#### WHAT TO PRODUCE:
Scale the records from the line containing "You are a computer-use agent. Image" through the line containing "Click empty space", rewriting every line of that part in full. Multiply only the coordinates in the answers by 1.05 and round each to a whole number, with halves rounding up.

(Source data)
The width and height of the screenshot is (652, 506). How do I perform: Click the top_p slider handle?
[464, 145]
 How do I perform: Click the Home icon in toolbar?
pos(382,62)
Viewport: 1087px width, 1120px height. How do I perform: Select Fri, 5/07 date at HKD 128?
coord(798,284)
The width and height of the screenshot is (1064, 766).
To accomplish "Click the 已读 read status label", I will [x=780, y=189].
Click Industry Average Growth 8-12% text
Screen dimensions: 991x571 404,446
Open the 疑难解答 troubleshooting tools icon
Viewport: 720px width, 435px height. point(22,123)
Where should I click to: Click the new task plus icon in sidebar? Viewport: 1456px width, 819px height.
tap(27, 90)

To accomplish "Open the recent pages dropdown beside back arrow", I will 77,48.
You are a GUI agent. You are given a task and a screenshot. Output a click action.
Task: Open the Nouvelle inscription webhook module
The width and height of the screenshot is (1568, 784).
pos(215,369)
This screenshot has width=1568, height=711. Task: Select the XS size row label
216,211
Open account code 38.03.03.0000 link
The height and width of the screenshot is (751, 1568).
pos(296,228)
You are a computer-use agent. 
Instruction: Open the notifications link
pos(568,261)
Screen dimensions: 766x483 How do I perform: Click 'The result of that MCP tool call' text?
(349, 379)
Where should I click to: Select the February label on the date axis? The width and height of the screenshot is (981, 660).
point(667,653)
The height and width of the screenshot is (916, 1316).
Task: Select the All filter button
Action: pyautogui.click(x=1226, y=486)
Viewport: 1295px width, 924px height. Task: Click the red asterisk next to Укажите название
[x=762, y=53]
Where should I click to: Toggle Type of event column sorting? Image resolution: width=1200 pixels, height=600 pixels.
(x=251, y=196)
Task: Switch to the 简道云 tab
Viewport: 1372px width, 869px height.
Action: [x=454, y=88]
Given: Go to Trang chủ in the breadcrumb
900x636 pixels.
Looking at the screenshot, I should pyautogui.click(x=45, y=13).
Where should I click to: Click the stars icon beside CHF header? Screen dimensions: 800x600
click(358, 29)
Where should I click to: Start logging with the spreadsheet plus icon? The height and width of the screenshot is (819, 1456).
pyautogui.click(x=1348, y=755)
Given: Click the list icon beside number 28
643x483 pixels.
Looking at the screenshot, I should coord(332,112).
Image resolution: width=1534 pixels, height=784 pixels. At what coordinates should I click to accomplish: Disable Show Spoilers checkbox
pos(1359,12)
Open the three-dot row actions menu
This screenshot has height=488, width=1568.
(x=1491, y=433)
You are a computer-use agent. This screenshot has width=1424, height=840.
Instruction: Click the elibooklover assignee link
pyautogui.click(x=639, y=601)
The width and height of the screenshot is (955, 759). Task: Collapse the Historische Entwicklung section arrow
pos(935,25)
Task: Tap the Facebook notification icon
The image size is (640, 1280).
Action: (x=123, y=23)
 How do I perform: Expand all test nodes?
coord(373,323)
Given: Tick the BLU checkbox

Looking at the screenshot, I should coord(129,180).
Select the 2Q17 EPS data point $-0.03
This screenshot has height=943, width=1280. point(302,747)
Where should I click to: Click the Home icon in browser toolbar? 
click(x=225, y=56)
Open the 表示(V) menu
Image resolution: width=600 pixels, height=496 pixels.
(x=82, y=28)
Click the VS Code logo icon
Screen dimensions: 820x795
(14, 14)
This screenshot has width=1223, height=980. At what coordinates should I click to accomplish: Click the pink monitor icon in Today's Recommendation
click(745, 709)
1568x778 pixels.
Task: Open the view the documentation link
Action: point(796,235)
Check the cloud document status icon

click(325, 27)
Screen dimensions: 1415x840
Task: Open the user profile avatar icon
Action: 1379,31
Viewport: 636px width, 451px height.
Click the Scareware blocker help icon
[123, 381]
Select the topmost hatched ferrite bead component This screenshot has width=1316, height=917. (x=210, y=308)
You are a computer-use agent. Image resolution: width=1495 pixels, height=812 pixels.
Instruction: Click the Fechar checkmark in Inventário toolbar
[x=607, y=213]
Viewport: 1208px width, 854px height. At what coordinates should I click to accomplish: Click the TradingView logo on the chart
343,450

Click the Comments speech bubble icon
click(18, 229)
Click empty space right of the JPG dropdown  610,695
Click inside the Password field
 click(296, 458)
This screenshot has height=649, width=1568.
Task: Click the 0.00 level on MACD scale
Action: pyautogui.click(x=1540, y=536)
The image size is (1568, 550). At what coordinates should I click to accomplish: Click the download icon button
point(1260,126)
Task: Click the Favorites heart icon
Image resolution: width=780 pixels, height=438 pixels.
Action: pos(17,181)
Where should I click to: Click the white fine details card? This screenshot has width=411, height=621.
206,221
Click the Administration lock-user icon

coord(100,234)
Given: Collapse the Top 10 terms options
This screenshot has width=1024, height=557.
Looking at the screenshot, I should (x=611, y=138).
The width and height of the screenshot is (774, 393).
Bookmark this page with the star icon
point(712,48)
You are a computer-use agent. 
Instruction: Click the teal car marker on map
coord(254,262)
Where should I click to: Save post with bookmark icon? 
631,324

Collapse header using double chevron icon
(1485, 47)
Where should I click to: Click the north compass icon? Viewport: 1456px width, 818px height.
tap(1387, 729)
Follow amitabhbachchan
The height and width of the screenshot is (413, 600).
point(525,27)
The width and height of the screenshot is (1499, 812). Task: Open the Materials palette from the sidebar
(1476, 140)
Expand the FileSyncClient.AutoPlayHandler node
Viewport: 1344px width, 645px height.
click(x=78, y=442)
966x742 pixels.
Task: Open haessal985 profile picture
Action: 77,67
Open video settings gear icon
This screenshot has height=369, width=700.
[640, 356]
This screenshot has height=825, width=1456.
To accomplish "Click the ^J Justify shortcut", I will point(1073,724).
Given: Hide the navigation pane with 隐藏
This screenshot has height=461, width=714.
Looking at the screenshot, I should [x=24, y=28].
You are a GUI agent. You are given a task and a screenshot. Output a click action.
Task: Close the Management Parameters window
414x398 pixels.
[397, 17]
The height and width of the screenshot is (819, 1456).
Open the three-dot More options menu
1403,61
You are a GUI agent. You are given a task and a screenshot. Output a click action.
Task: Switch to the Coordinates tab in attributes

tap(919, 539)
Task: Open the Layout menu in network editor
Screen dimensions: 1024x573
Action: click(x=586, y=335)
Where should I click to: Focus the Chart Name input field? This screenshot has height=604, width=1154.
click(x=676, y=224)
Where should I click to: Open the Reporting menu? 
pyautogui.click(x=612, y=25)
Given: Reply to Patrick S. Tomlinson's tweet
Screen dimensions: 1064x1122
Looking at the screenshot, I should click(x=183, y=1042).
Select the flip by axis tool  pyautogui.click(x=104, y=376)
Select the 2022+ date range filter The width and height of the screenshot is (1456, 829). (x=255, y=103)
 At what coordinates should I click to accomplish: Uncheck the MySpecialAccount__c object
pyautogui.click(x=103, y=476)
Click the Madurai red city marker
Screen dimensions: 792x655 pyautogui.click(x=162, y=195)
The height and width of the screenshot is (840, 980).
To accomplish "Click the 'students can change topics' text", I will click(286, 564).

#### RESULT:
You are a computer-use agent. Image resolution: width=1495 pixels, height=812 pixels.
Instruction: Click the Fechar checkmark in Inventário toolbar
[x=637, y=224]
Viewport: 1208px width, 854px height. At what coordinates should I click to accomplish: Click the TradingView logo on the chart
360,473

Click the Comments speech bubble icon
click(19, 240)
Click empty space right of the JPG dropdown  641,730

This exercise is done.